Par acte de commissaire de justice du 23 juin 2025, Mme [J] [C], épouse [M] a fait dénoncer à M. [S] [D] une saisie-attribution pratiquée le 16 juin 2025 entre les mains de Maître [V], notaire chargé de la liquidation du régime matrimonial, pour un montant de 11 413,51 euros, en vertu de ce jugement.
Par acte du 23 juillet 2025, M. [S] [D] a fait assigner Mme [J] [C], épouse [M] devant le juge de l’exécution de ce tribunal afin notamment de contester cette saisie-attribution.
A l’audience du 5 mars 2026, M. [S] [D], représenté par avocat, demande au juge de l’exécution de :
— recevoir le demandeur en sa contestation ;
— dire n’y avoir lieu à saisie-attribution ;
— condamner Mme [J] [C], épouse [M] à lui payer la somme de 2 000 euros à titre de dommages et intérêts pour procédure abusive et injustifiée :
— lui accorder le bénéfice de l’aide juridictionnelle provisoire.
Il affirme que les fonds de la liquidation du régime matrimonial sont toujours bloqués entre les mains du notaire à cause de Mme [J] [C], épouse [M] qui ralentit les opérations.
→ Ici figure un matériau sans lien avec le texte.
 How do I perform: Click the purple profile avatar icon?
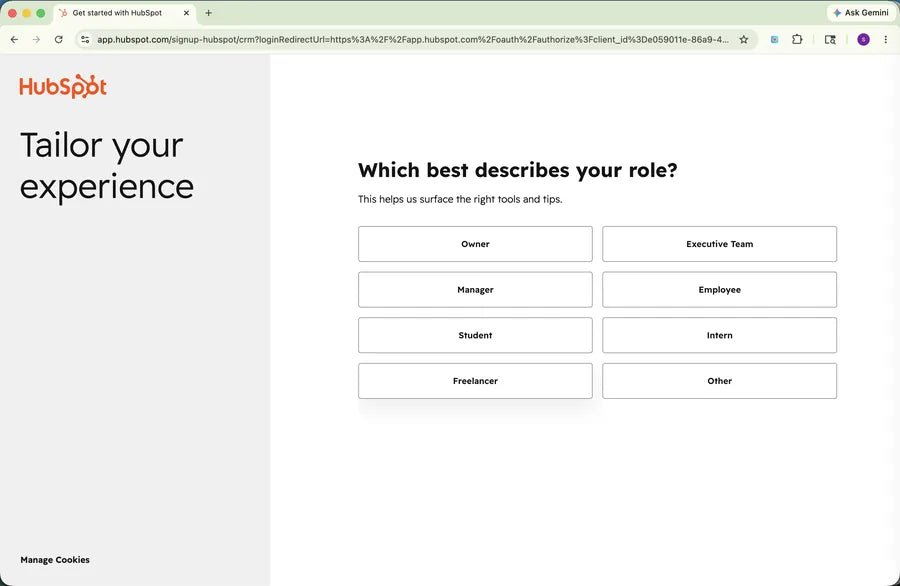click(863, 40)
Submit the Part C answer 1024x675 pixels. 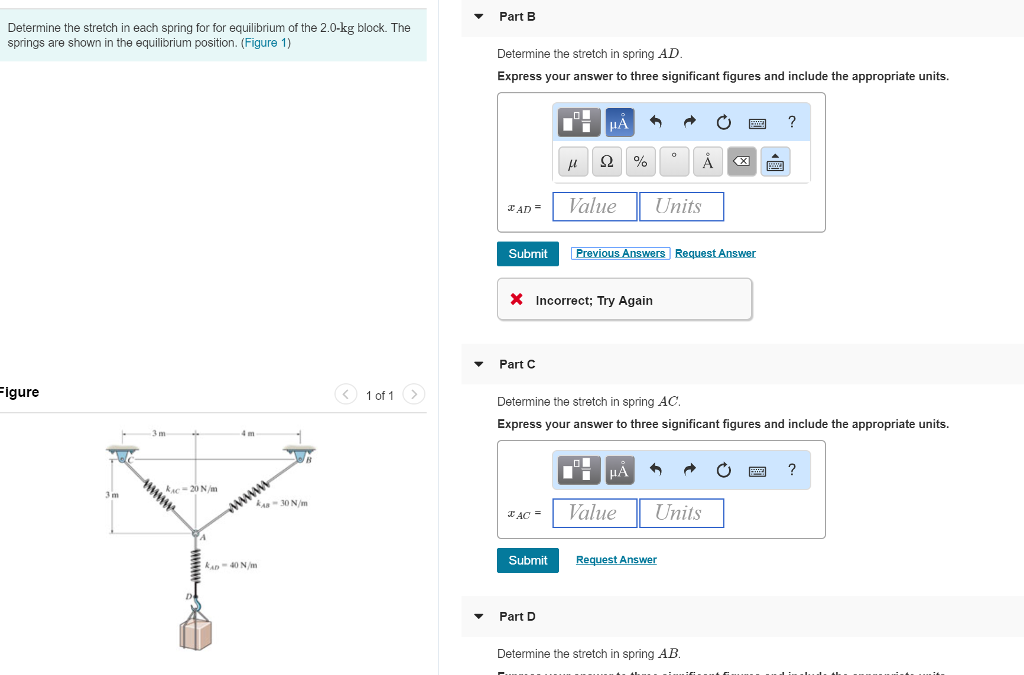point(527,560)
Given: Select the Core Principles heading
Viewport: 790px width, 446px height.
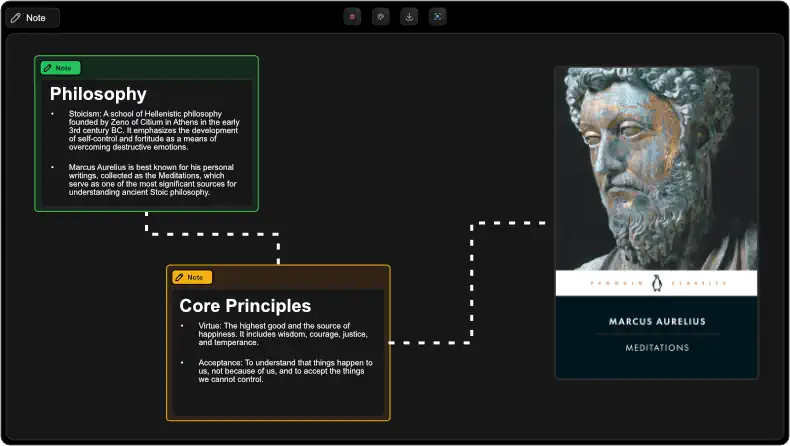Looking at the screenshot, I should tap(245, 306).
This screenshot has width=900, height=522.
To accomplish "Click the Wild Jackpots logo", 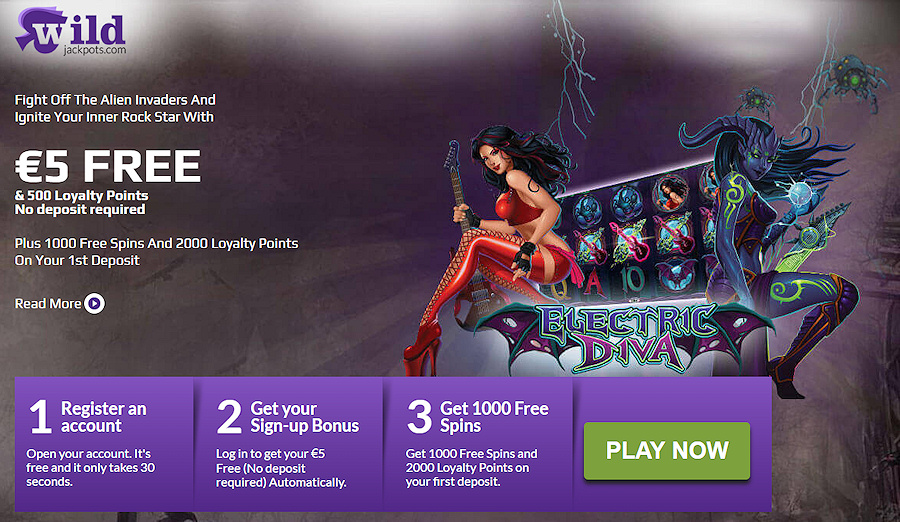I will coord(70,32).
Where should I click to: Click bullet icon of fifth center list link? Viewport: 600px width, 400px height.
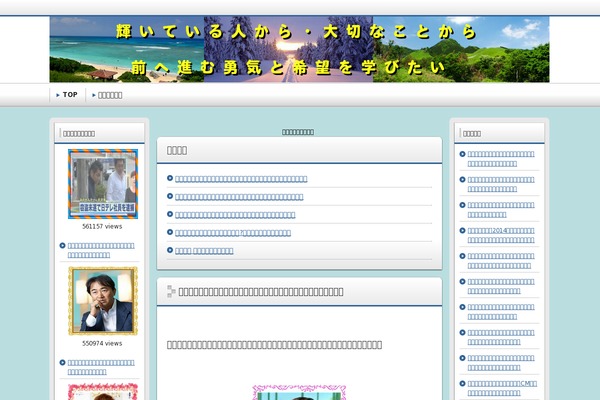pos(170,250)
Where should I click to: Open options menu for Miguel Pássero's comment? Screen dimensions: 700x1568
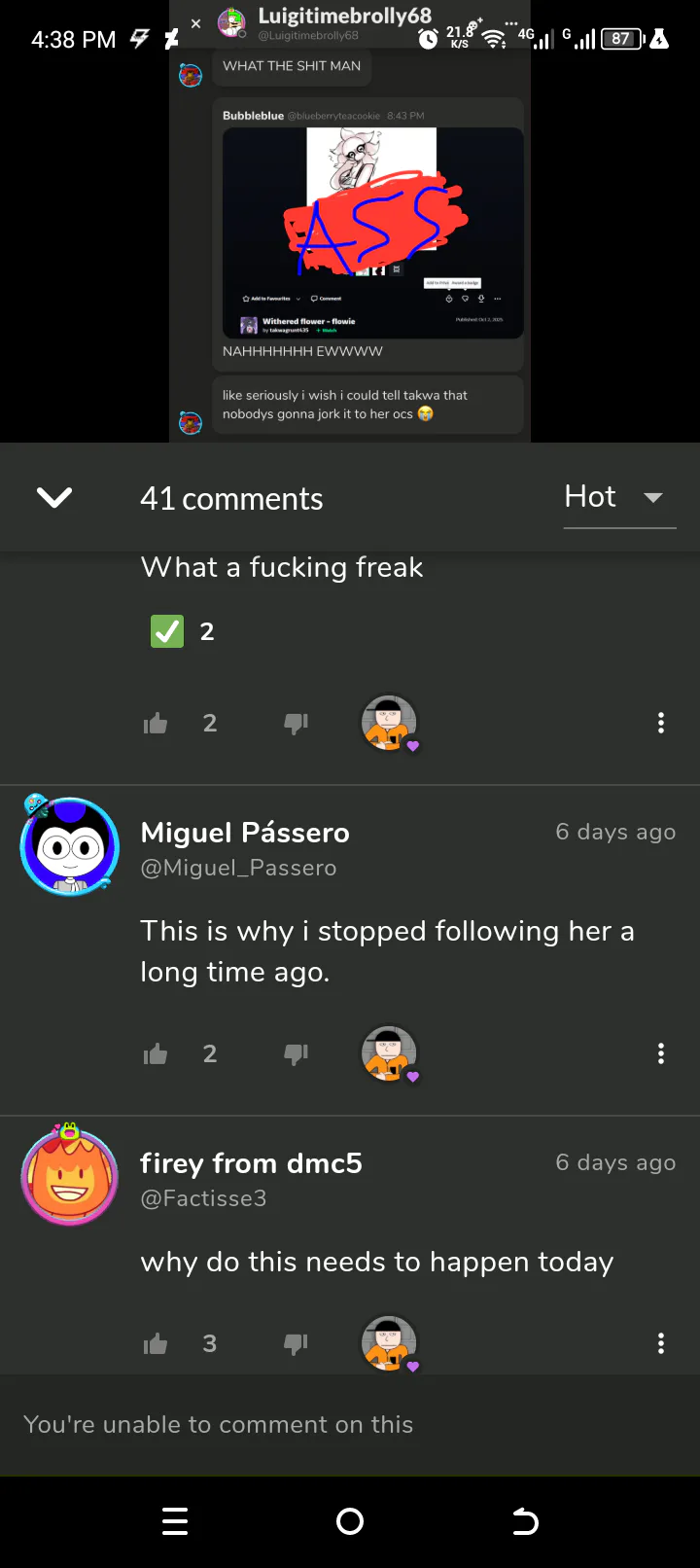(x=661, y=1053)
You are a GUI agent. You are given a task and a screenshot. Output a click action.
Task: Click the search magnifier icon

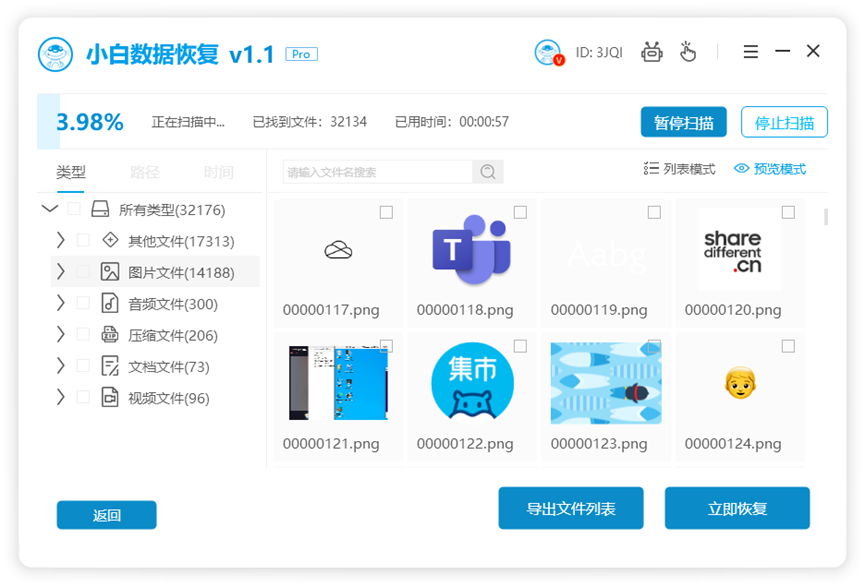click(487, 172)
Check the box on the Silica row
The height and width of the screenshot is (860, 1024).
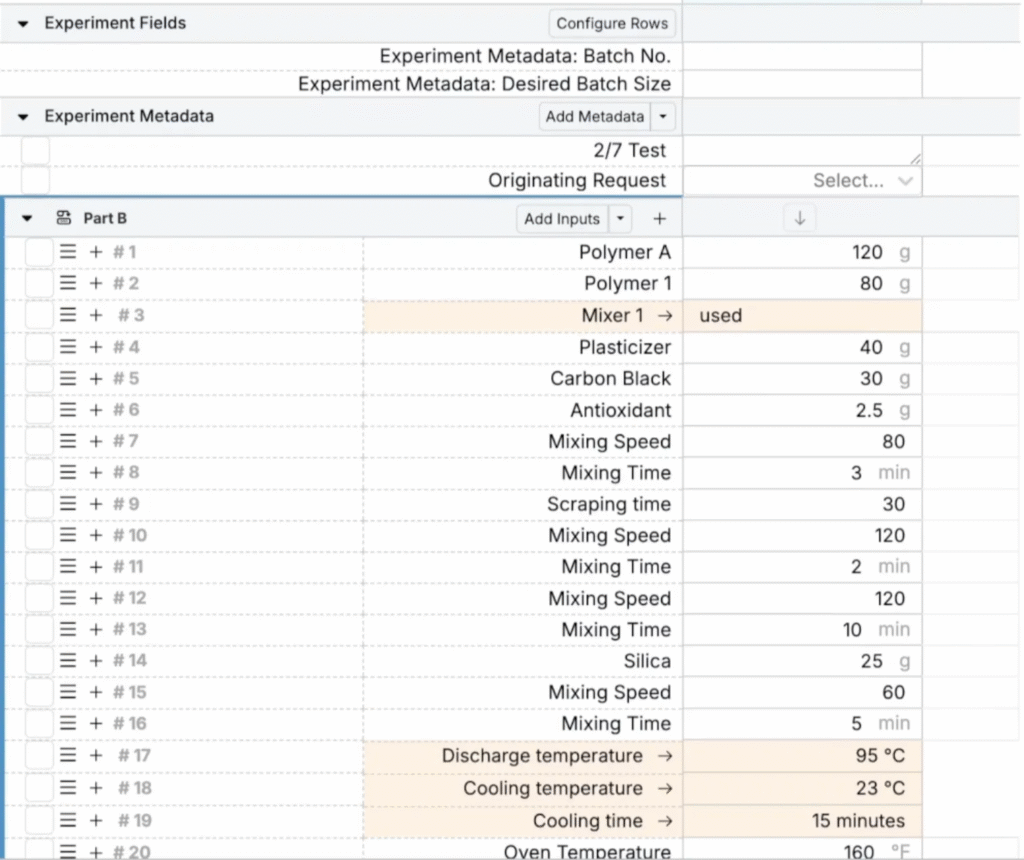click(38, 661)
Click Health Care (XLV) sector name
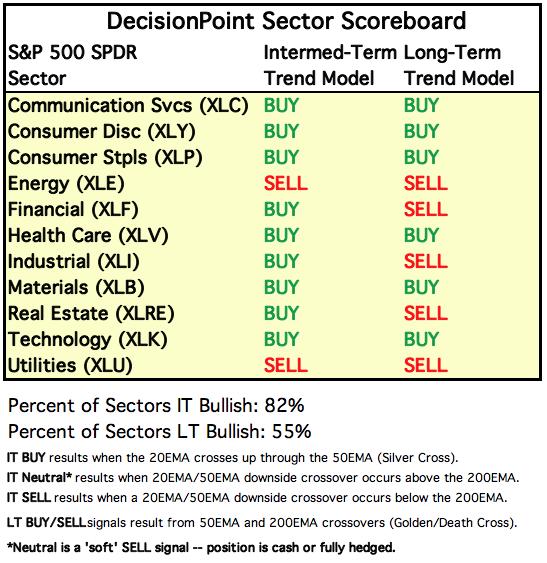Image resolution: width=547 pixels, height=563 pixels. click(88, 236)
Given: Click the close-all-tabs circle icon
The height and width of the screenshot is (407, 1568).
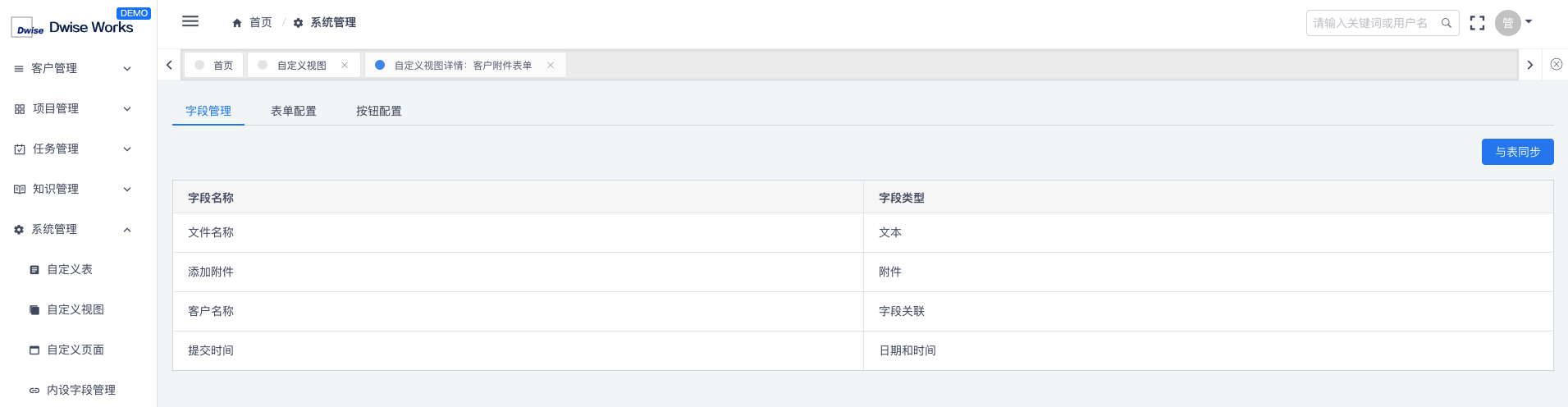Looking at the screenshot, I should (1557, 64).
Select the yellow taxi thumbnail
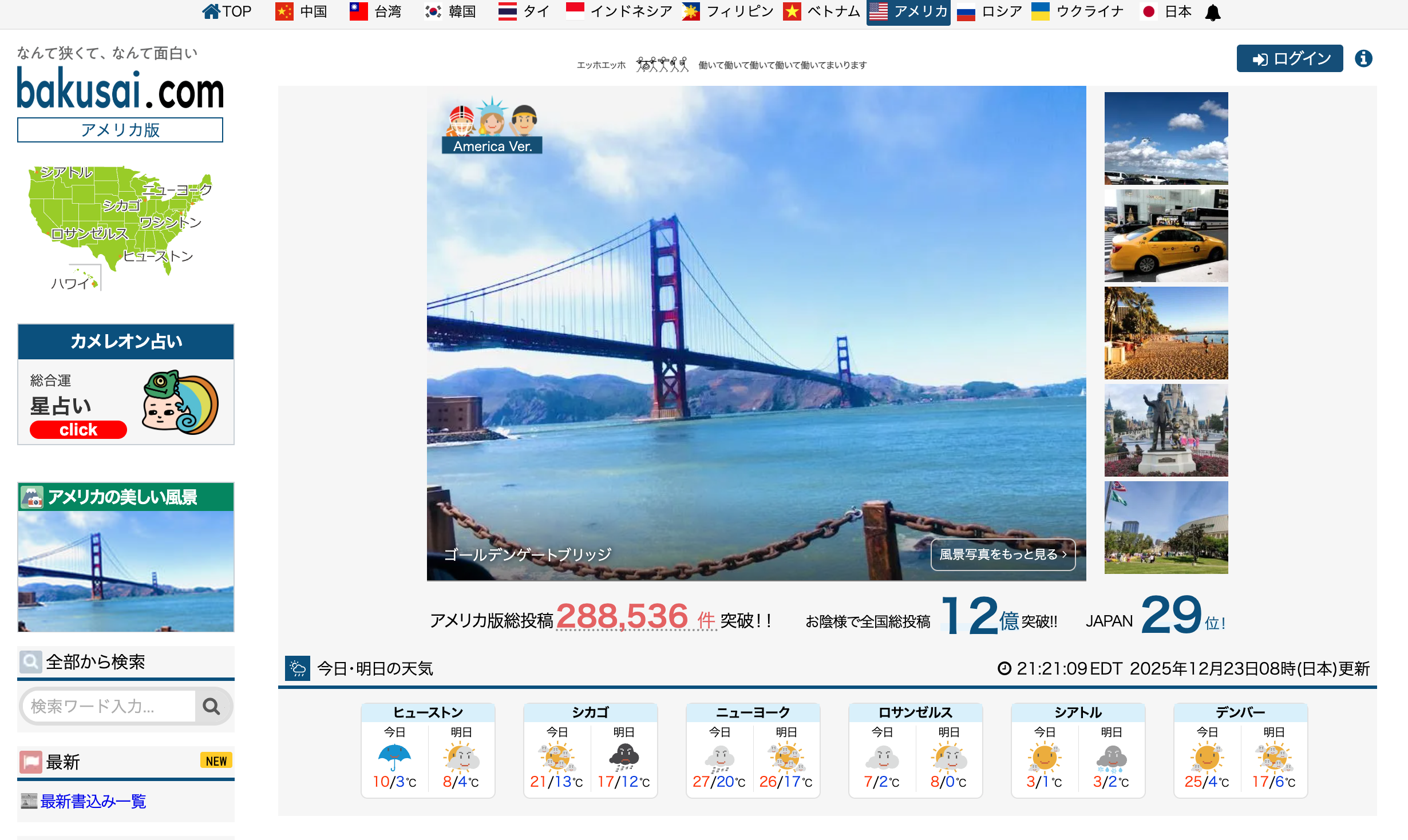The height and width of the screenshot is (840, 1408). (1166, 236)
Mme [J] [C], épouse [M], assistée par avocat, demande au juge de l’exécution de :
A titre principal,
— juger irrecevable la demande de Monsieur [S] [D], objet de son assignation devant le juge de l’exécution près le Tribunal Judiciaire de Béthune du 23 Juillet 2025.
A titre subsidiaire sur le fond :
— débouter Monsieur [S] [D] de l’intégralité de ses demandes, fins et conclusions.
En tout état de cause :
— condamner Monsieur [S] [D] à payer à Madame [J] [C] épouse [M] la somme de :
— 5000 euros au titre de dommages et intérêts pour procédure abusive et dilatoire, et en application de l’article 1240 du code civil,
— Le condamner également au paiement d’une amende civile de 4500 euros ainsi qu’en tous les frais et dépens.
A titre principal, sur le fondement de l’article 122 du code de procédure civile, elle affirme que la demande de M. [S] [D] est irrecevable puisque qu’elle tend à s’opposer à l’exécution d’un jugement de divorce définitif en violation de l’autorité de la chose jugée.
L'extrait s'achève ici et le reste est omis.